This webinar will encourage you to think about assessments and testing in deeper ways, including knowing what you need to know, defining your criteria, and scaling the responses and behaviors you observe. Suzanne’s legendary observation skills and whole-dog approach, plus her FAT app, gives you new tools to understand the dogs in your life.
Assessing behavior and evaluating a dog can be challenging! So many factors play a role in the dog’s behavior that it can be difficult to distinguish a response to environmental or social triggers from a true temperament response or behavior pattern.
How do you know the difference?
There are many ways to evaluate dog behavior and temperament. Not all are effective, not all are humane, and not all are predictive of what the dog is or is not, what the dog may or may not do in a different environment. Because choices for that dog’s life will be made based on an assessment, we need to take great care that we are getting useful, informative answers that are true for that dog. No one wants to get it wrong, and no one wants surprises.

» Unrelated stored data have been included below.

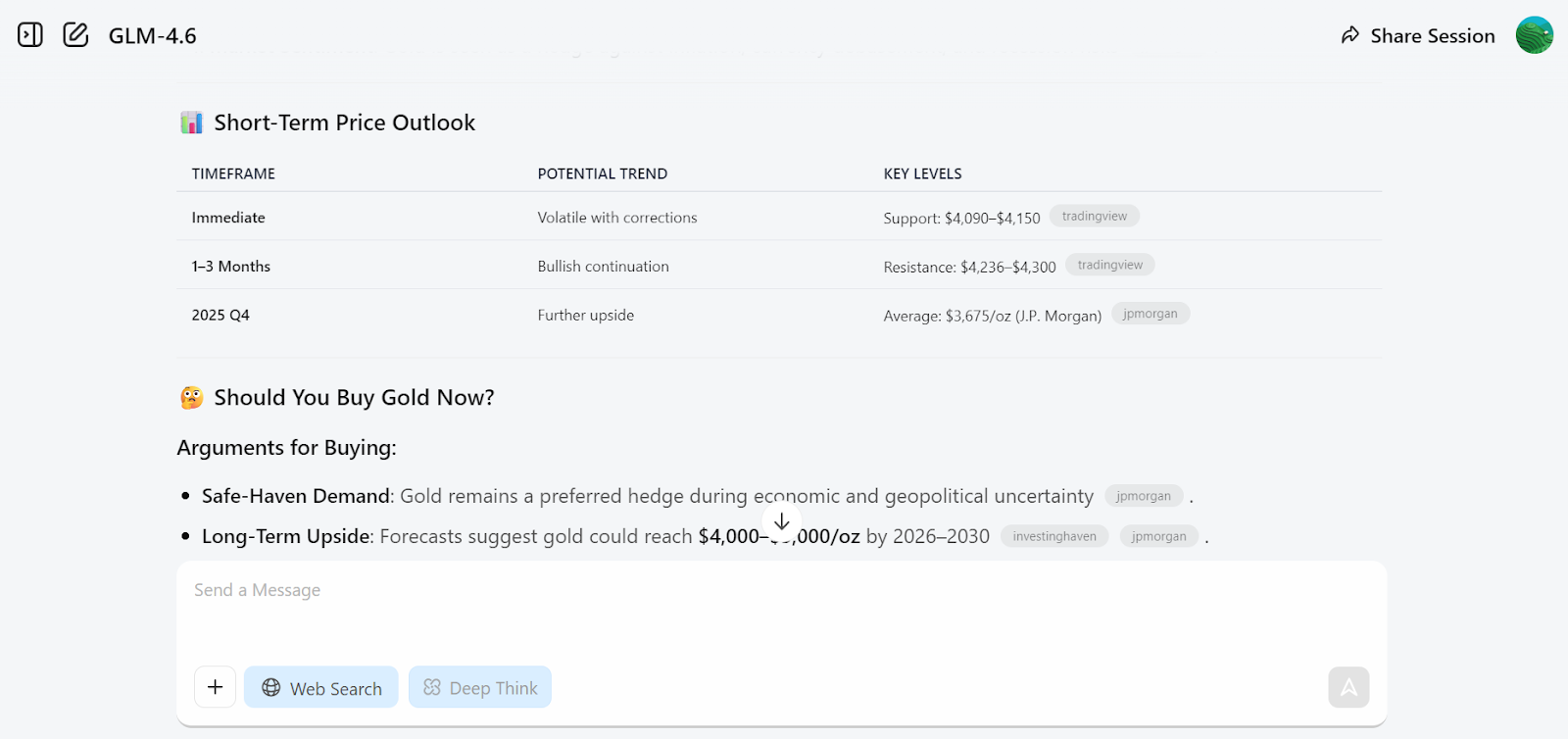Viewport: 1568px width, 739px height.
Task: Open jpmorgan citation after Safe-Haven Demand
Action: click(1143, 496)
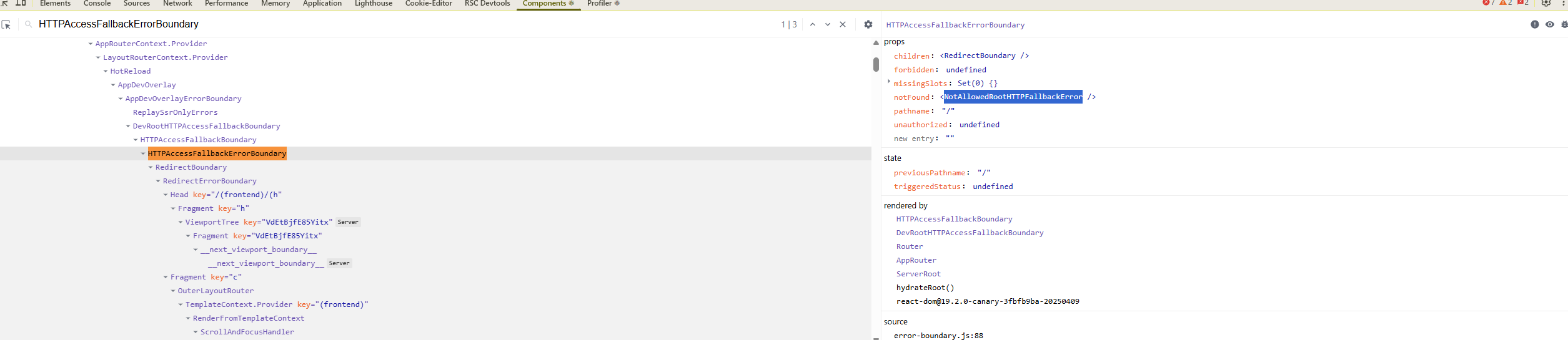Image resolution: width=1568 pixels, height=340 pixels.
Task: Force error state with exclamation icon
Action: click(1534, 24)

Why is this such a struggle? It may be that we are beginning a bit too far down the line, and missing crucial information that would help us put the dog’s response in context.
Our first question needs to be, “How are you today?”
The answers to that simple question, “How are you today?” require a careful look at the individual and how the dog is functioning in that moment, on that day, across the whole dog: social, cognitive, physiological.
None of us would attempt to assess a dog who was ill, starving, recovering from injury or surgery. And yet the foundation question, “How are you today?” is often missing other than a simple nod to “he’s fine” though the dog may or may not be truly fine.
What we ask those we care about is this question, “Is this a good time?” A person might respond, “No, it’s not. I’m not at my best. I’ve not been sleeping well, the doctor cannot resolve the chronic GI upset, and I have an awful headache this morning.” While a dog cannot tell us that in words, when we carefully assess function as a reflection of well-being, we have a better sense of how that dog is doing.